• **Given task 1**
In the article on financial repression, who co-authored the working paper where the phrase comes from?
• **Given task 2**
Decide whether each statement agrees with the article on financial repression, and support each yes or no with the deciding words from the article, quoted exactly. (a) The working paper came from the Bank for International Settlements. (b) Economic growth is described as drawing nearer. (c) Central banks are holding interest rates above the rate of inflation.
• **Given task 3**
Continue the article on financial repression from its last sentence.

• **Text segment**
This article was first posted at GoldMoney
Financial repression
2012-JAN-07
This
phrase has suddenly started appearing in economic
research, and will probably do so more frequently in the
coming months. Its origin is a Bank
for International Settlements working paper co-authored
by Carmen Reinhart and Belen Sbrancia, economists well
enough known to merit attention. So what is it all
about?
Financial repression includes directed lending to
governments by captive funds such as pension and
insurance funds, artificial caps on interest rates,
restrictions on capital flows and a generally tighter
connection between government and banks. Some or all of
these devices have been used in the past to reduce the
level of government debt to GDP, particularly in the two
decades after the Second World War. Many countries
reduced the level of their outstanding debt by a
significant amount over a 10 to 20 year timeframe
through these techniques, assisted by moderate levels of
inflation.
Two of the alternatives to financial repression listed
in the paper are clearly unpalatable: default, and “a
burst of high inflation”. Two further alternatives are
either impractical or politically unattractive: economic
growth, which is slipping away further into the future,
and austerity plans involving years of unpopular
policies with the risk of a deflationary depression. For
these reasons, financial repression seems the default
option to Reinhart and Sbrancia.
Some of its elements are already being implemented.
eurozone bail-outs involve contributions from
government-controlled pension funds. Bank and financial
regulation allocates lower risk weightings to government
debt, giving it a systemic subsidy despite current
events. Interest rates are being held below the rate of
inflation by central banks, lowering the cost of
borrowing for most governments to artificially cheap
levels.

• **Given data**
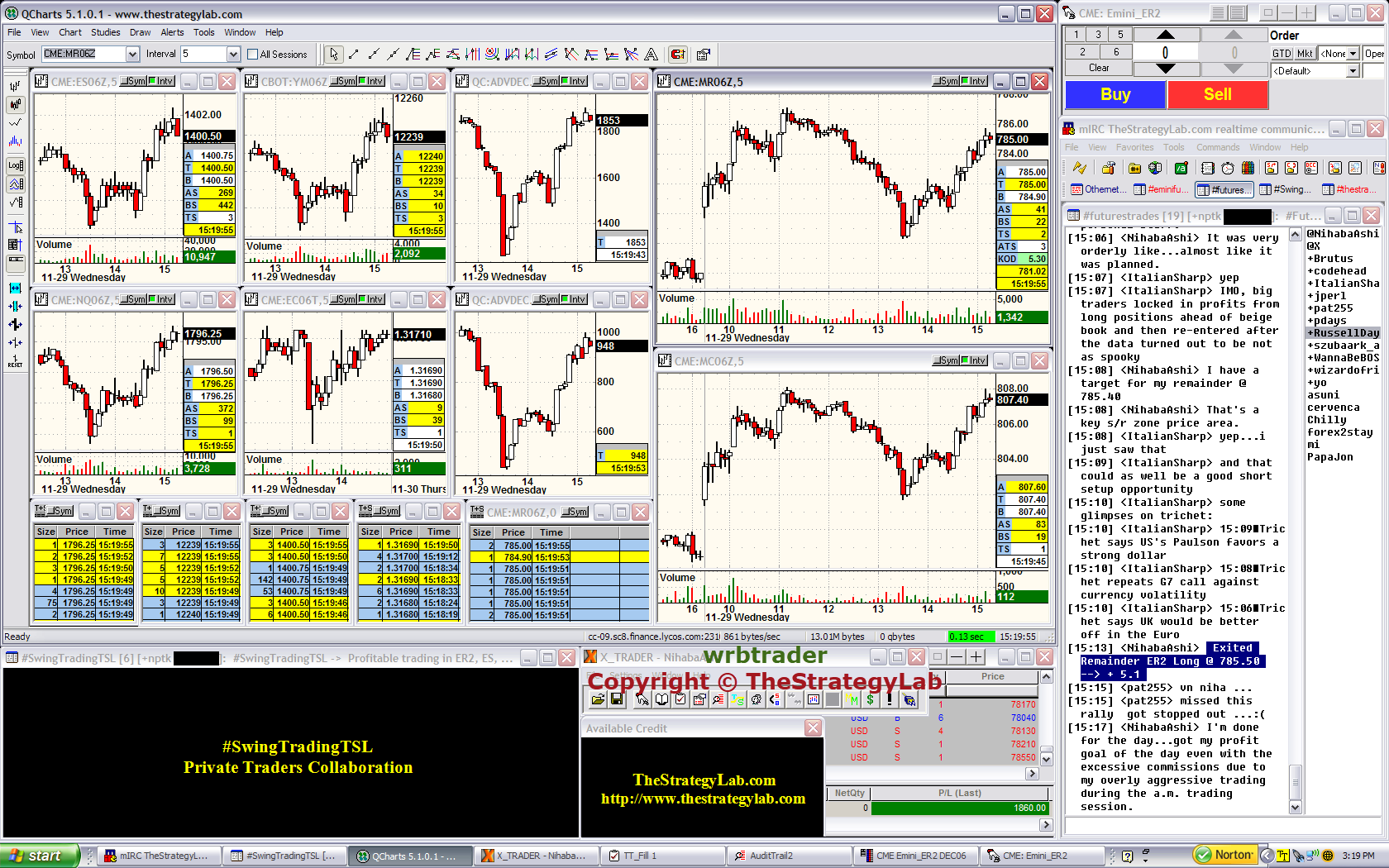Screen dimensions: 1389x868
Task: Click the DCC options icon in mIRC
Action: click(x=1311, y=168)
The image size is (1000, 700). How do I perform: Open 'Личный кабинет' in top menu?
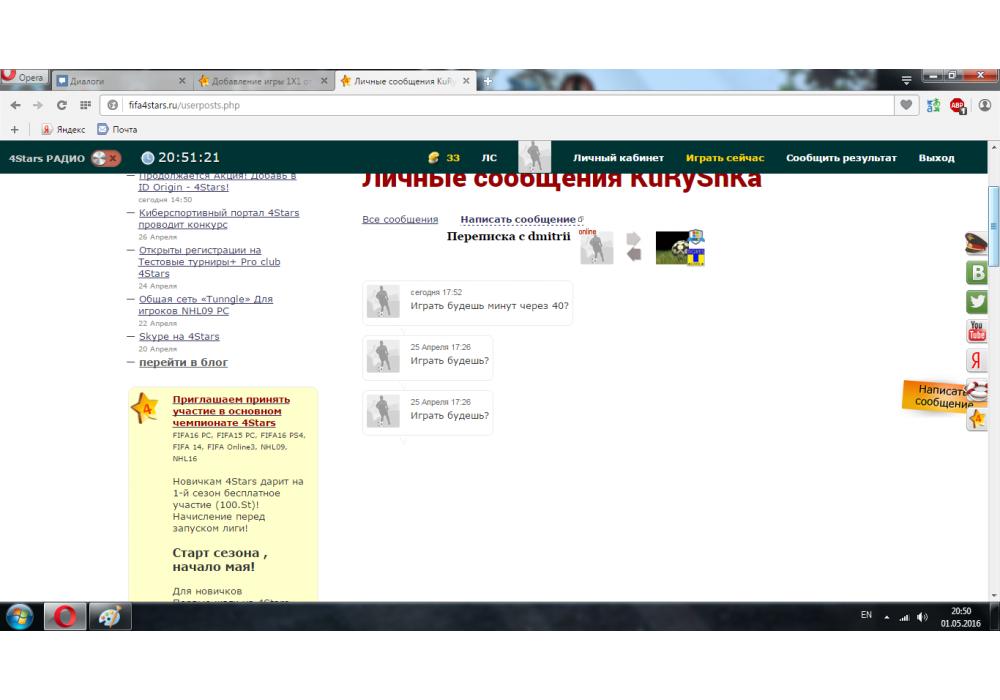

• **Exercise result 1**
Carmen Reinhart and Belen Sbrancia.

• **Exercise result 2**
(a) Yes: "Its origin is a Bank for International Settlements working paper"
(b) No: "economic growth, which is slipping away further into the future"
(c) No: "Interest rates are being held below the rate of inflation by central banks"

• **Exercise result 3**
But will it work this time? To do so will require
private individuals to continue with an unquestioning
belief in the soundness of their paper currencies. In
the wake of Bretton Woods, when there was a gold
exchange standard underpinning the dollar, together with
higher levels of national patriotism, the might of the
dollar was never questioned. Instead, we now have a US
dollar-standard with substantial levels of foreign
ownership of government debt and an increasingly
sceptical public. This suggests that financial
repression would probably bring on a currency crisis.
Reinhart and Sbrancia are not recommending financial
repression, but they are right to point out its
attractions to governments in financial difficulties. It
is, in the cliché often used today, a description of the
various means of kicking the can down the road. This is
something governments have been doing for a long time:
it has generally worked in the past, so they are almost
certain to assume it will work again now.
However, economic and financial problems are rapidly
mounting. Today’s situation is very different from the
end of WW2 with all that destructive spending replaced
by people rebuilding for the future, as they did in the
1950s and 1960s. Instead, our systemic and economic
problems are leading to yet more deterioration in
government finances. No amount of financial repression
can fix that.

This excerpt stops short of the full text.